Alessandra, autrice dell'articolo apparso sul quotidiano La Stampa con il titolo "Analfabeta, giovane e quasi contenta" (consultabile qui), intervista Paola, 35 anni, cameriera ad impiego fisso in un ristorante di Terni: analfabeta assoluta. Sì, è vero - conferma Paola - non so scrivere il mio nome..."
"... E se devo firmare mi firmo con una croce; non so leggere i cartelli stradali; al lavoro, il menù me lo devono comunicare a voce, in cucina, perché io possa poi esporlo ai clienti; non sono in grado di giustificare le assenze di mia figlia sul libretto scolastico; ricordo che il giorno del mio matrimonio ho dovuto imparare a memoria la formula del giuramento; ho pochi amici a causa di questa mia disabilità e confesso che "per il fatto di non saper né leggere né scrivere provo un forte imbarazzo". Perché non ho mai pensato di frequentare un corso per adulti? "Ma a che servirebbero poi i corsi? Io me la cavo benissimo così". L'intervista sta per terminare. La signora Paola si congeda con il proponimento di non far mancare alla figlia quell'esperienza scolastica che è del tutto mancata a lei stessa, ma, in fondo "io me la cavo benissimo così, anche senza saper né leggere né scrivere".
E noi, dopo una prima, leggera vertigine di fronte a questa nostra giovane connazionale che, nell'anno di grazia 2010, si firma con un tratto di croce e che dice di cavarsela benissimo così, non possiamo impedirci di pensare a certi nostri contadini di fine '800. A quelli che, dopo una massacrante giornata di lavoro sui campi del padrone, andavano a sedersi tra i banchi di qualche sperduta Casa del Popolo per imparare a leggere e scrivere le parole di una lingua astrusa e difficile, così maledettamente diversa dal loro dialetto. Perché lo facevano? Perché avevano capito che stava finendo un mondo, il mondo del privilegio padronale e della sudditanza alle leggi di un potere ostile e inaccessibile. E che, al sopravvenire della democrazia, della cartella elettorale, della legittima rappresentanza degli interessi e dei diritti, bisognava farsi trovare pronti: almeno con il bagaglio minimo di un alfabeto comune a tutti. Ciò che avrebbe consentito loro di leggere un programma politico, di confrontarsi vicendevolmente, di discernere tra proposte diverse e, infine, di scegliere liberamente e responsabilmente.

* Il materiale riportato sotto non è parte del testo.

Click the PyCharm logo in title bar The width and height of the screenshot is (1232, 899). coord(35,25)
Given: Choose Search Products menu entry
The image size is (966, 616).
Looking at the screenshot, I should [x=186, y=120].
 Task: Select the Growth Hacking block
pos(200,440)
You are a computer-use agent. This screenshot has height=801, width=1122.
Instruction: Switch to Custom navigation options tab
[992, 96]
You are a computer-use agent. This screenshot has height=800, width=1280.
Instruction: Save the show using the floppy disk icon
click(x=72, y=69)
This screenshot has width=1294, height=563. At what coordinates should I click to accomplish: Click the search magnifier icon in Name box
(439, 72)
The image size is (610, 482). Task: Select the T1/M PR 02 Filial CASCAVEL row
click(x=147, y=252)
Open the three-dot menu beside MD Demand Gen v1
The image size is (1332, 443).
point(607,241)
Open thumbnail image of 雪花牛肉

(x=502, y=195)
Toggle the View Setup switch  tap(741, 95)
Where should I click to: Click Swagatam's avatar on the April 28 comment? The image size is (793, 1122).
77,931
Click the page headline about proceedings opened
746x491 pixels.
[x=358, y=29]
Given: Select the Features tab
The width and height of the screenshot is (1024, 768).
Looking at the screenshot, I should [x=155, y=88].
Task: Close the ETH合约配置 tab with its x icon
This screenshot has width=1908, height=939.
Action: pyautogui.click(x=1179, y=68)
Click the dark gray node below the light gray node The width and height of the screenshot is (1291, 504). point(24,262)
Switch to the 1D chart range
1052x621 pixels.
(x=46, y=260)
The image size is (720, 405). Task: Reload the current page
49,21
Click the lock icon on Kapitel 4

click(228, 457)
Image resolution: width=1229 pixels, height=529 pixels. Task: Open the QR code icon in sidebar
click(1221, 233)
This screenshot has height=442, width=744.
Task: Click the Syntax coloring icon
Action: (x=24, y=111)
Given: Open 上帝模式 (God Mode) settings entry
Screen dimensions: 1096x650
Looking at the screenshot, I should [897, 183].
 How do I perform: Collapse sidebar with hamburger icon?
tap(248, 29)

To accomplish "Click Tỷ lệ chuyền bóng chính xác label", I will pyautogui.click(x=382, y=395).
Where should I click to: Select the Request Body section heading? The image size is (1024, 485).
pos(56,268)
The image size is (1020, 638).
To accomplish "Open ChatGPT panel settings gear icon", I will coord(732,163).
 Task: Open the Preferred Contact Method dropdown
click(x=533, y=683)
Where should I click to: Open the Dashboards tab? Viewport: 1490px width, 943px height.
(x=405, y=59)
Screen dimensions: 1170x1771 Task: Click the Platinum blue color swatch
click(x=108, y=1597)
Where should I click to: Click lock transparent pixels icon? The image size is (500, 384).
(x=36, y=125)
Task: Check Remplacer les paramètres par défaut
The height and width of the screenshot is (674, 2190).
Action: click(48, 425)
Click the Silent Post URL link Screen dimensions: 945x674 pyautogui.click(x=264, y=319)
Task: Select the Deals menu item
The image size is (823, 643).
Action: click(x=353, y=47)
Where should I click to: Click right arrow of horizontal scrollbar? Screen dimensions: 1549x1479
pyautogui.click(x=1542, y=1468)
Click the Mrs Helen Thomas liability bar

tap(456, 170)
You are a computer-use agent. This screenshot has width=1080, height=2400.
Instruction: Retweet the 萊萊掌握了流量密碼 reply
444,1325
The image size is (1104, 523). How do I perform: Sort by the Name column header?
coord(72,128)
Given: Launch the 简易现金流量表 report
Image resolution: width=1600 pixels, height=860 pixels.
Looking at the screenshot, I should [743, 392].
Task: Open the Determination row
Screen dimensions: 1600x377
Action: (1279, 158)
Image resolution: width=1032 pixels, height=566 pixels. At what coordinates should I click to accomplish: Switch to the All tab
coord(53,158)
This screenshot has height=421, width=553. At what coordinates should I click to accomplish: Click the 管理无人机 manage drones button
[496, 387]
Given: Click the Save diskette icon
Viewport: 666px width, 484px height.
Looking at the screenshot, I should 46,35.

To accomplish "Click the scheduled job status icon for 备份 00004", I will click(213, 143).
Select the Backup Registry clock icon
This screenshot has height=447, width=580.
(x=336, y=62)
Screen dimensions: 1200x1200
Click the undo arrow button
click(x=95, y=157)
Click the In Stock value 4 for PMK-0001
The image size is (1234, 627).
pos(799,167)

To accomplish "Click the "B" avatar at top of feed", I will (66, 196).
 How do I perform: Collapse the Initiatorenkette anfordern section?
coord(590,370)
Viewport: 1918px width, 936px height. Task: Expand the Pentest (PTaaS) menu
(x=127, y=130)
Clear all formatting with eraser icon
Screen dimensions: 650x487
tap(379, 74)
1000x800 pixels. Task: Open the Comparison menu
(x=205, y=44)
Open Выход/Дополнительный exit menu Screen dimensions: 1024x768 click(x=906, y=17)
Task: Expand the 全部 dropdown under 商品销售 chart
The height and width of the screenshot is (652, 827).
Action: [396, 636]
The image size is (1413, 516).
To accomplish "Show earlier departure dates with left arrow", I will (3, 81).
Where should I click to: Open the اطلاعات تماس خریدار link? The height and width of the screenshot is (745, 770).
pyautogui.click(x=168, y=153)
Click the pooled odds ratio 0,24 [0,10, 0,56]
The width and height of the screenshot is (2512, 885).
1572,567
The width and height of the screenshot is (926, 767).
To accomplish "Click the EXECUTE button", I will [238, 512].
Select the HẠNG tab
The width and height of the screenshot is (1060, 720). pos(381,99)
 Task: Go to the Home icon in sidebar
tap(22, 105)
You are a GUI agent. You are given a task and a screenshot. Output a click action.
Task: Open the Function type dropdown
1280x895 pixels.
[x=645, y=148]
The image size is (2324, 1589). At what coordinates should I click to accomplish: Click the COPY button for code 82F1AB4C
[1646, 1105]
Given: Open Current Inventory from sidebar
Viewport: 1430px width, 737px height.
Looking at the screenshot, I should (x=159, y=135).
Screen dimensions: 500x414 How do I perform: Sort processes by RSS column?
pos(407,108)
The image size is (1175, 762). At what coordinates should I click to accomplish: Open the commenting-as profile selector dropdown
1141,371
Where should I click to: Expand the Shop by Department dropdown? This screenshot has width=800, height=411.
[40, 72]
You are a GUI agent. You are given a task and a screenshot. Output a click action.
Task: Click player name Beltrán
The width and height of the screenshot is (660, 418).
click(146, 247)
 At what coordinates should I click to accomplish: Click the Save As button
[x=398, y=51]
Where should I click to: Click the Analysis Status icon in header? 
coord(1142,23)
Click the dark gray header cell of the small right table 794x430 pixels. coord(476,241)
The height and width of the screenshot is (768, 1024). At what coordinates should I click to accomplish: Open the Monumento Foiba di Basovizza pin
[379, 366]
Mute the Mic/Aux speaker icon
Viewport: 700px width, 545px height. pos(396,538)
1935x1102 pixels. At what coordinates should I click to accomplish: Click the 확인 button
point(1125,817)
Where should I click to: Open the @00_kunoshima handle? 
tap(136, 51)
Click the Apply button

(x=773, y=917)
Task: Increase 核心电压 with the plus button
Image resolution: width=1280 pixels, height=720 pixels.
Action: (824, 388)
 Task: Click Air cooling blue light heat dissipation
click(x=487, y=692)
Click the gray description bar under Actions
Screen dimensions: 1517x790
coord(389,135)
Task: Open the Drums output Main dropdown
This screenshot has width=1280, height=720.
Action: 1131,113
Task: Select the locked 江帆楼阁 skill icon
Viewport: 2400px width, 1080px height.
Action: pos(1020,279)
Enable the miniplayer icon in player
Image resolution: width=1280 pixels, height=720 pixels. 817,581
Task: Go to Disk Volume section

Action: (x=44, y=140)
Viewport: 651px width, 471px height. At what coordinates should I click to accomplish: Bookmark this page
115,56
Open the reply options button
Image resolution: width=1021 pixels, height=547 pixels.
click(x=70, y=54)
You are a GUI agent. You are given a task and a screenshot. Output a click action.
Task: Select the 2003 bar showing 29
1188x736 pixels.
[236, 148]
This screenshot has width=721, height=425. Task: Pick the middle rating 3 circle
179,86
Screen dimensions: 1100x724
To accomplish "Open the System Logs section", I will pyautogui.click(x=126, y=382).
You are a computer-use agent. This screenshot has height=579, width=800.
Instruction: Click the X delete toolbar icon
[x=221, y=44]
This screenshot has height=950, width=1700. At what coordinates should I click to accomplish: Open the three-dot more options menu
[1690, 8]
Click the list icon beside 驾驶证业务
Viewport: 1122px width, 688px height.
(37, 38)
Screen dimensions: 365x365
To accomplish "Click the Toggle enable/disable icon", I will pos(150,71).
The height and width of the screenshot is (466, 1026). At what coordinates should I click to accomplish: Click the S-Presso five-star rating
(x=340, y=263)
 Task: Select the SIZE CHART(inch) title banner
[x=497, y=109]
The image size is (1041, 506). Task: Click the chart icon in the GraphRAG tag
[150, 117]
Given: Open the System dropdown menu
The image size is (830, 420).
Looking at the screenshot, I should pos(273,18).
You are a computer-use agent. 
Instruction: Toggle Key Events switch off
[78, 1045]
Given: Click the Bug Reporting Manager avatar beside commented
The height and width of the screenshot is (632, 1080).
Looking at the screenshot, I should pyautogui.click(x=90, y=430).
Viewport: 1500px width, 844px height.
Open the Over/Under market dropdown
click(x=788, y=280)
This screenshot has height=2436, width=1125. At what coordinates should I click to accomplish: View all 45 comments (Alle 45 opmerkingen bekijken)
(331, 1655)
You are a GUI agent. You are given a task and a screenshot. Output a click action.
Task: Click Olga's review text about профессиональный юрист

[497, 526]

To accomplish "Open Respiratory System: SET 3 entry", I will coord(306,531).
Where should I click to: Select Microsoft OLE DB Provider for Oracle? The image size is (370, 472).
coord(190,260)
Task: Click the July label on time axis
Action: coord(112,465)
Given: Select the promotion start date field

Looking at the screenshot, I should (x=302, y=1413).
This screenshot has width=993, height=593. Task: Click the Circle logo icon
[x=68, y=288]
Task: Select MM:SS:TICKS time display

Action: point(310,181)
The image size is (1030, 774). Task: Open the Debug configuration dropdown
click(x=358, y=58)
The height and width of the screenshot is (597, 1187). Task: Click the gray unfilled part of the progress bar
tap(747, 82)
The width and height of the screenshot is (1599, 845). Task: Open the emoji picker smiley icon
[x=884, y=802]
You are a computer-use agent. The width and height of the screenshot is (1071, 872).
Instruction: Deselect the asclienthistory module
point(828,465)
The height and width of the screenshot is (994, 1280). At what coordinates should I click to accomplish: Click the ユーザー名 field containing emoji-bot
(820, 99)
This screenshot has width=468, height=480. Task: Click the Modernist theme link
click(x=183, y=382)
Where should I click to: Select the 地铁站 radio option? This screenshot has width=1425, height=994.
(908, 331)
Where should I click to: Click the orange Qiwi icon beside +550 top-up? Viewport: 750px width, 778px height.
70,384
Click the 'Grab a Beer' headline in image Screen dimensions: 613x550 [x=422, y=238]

"Libertà è partecipazione" cantava Giorgio Gaber e, se i vincoli della rima e del testo glielo avessero concesso, avrebbe - io credo - sicuramente aggiunto che la partecipazione democratica non può prescindere da percorsi e da traguardi formativi verso i quali ogni cittadino ha il dovere e il diritto di incamminarsi. Tanto più, oggi. Oggi che impensabili sviluppi della scienza e della tecnica hanno sconvolto gli assetti tradizionali della produzione industriale, degli scambi commerciali, del mercato del lavoro, dell'economia, della biologia, dell'ecologia, chiamando le istituzioni formative ad imprimere l'"avanti tutta" ai motori delle competenze individuali e di gruppo.
"Ma a che servirebbero i corsi? Io me la cavo benissimo così, senza saper né leggere né scrivere". E in noi sorge, per un momento, il dubbio acido che al cospetto di una tale spaventosa complessità del mondo, ad interpretare il quale perfino i partiti democratici si mostrano oggi palesemente in affanno, possa albergare un chicco di inconsapevole saggezza nel nichilismo culturale di Paola, cameriera analfabeta e quasi contenta. Di un ristorante, a Terni.